- [Directions]:
Copy out each entry below verbatim, skipping the images.

- [Data for this task]:
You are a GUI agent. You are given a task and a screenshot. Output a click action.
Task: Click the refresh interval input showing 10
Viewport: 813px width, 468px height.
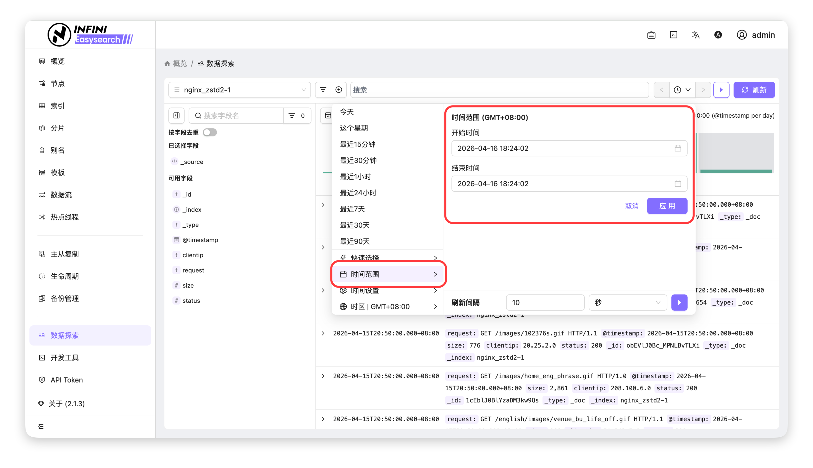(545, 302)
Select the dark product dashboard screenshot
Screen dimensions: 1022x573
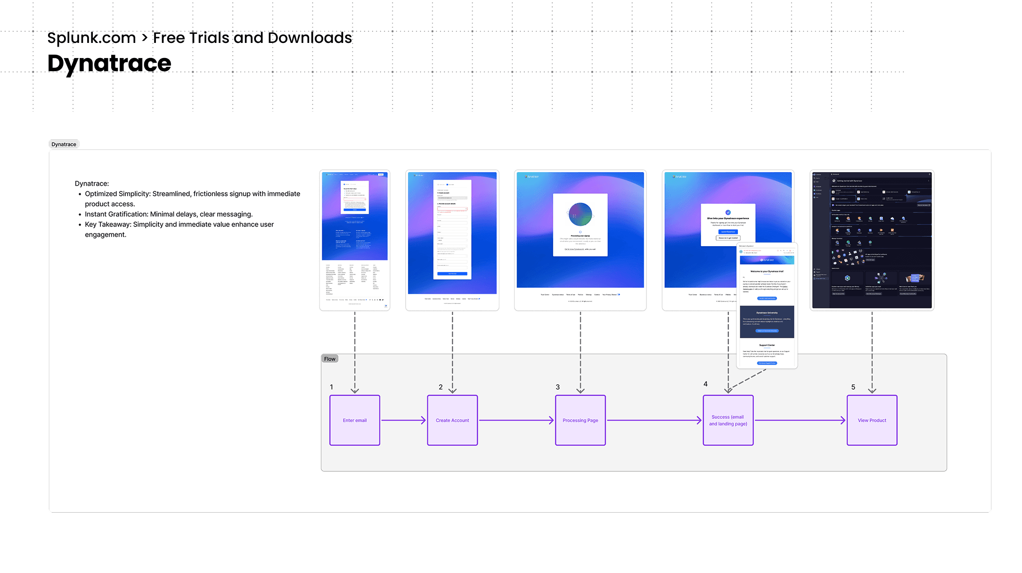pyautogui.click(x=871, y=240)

- [Response box]:
You are a GUI agent. You are given a task and a screenshot. Output a click action.
Task: Click the refresh interval input showing 10
Viewport: 813px width, 468px height.
(545, 302)
Select the dark product dashboard screenshot
Screen dimensions: 1022x573
pyautogui.click(x=871, y=240)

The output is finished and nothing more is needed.